Described configuration information b can be " 0 ", " 1 " mark, such as, when the output frequency that user is arranged is within the frequency range of the first frequency band signals s1, the configuration information that first data processing module 4021 sends to three registers Buffer_1, Buffer_2 and Buffer_4 is " 0 ", makes the first control signal c1, the second control signal c2 and the 4th control signal c4 control the switching state of each switch as shown in Figure 2.When the output frequency that user is arranged is within the frequency range of the second frequency band signals s2, the configuration information that first data processing module 4021 sends to three registers Buffer_1, Buffer_2 and Buffer_4 is " 1 ", makes the first control signal c1, the second control signal c2 and the 4th control signal c4 control the switching state of each switch as shown in Figure 3.Be understandable that, first data processing module 4021 also can be different to the configuration information that three registers Buffer_1, Buffer_2 and Buffer_4 send, but the configuration information of different identification finally makes the first switch 205, second switch 206 and the 4th switch 211 reach the switching state shown in Fig. 2 or Fig. 3 simultaneously.

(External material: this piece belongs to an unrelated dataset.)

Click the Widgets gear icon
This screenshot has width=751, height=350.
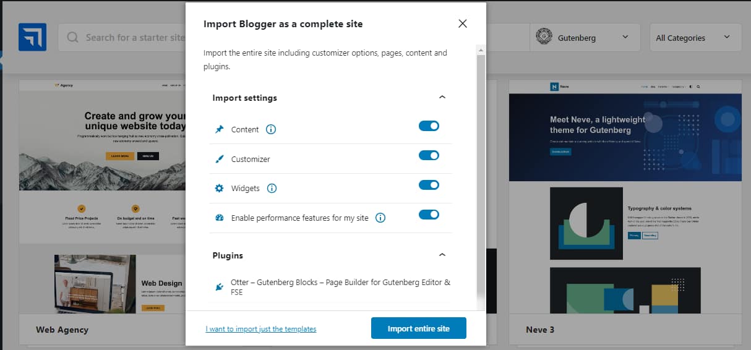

Illustrate as another, when radio-frequency signal source 200 carries out frequency sweep according to the setting of user according to the setting of user, when exporting the output signal of a certain frequency range, control unit 204 comprises:

Second arranges subelement, counts for the swept frequency range and frequency sweep receiving user's setting;

Second controls subelement, for counting according to described swept frequency range and described frequency sweep, obtains the frequency of each frequency sweep point; And frequency corresponding according to each frequency sweep point successively, produce the first control signal c1, the second control signal c2 and the 4th control signal c4, the selection controlling the first switch 205, second switch 206 and the 4th switch 211 respectively switches simultaneously.

In originally illustrating, as an example, second controls subelement comprises:

Second data processing module, for counting according to described swept frequency range and described frequency sweep, obtain the frequency of each frequency sweep point, and send corresponding configuration information according to frequency corresponding to each frequency sweep point respectively to three registers of switch control module successively, and after described three registers complete configuration, send triggering signal to described three registers simultaneously;

There is the switch control module of three registers, for being configured described three registers respectively according to described configuration information, and after receiving described triggering signal, make described three registers send the first control signal c1 corresponding with respective configuration information, the second control signal c2 and the 4th control signal c4 simultaneously.

Such as, the frequency range of the first frequency band signals s1 is that 23.4375MHz ~ 6GHz(comprises 23.4375MHz), the frequency range of the second frequency band signals s2 is 9kHz ~ 23.4375MHz.When radio-frequency signal source 200 carries out frequency sweep, the Frequency point of two passage bridge is 23.4375MHz, and when the frequency of frequency sweep point is within the scope of 9kHz ~ 23.4375MHz, the enable possition of each switch as shown in Figure 3; When the frequency of frequency sweep point is within the scope of 23.4375MHz ~ 6GHz, the enable possition of each switch as shown in Figure 2.No matter frequency is uprised by low, or by high step-down, switch control module can control each switch and switch simultaneously, to avoid switching the output signal mistake brought simultaneously.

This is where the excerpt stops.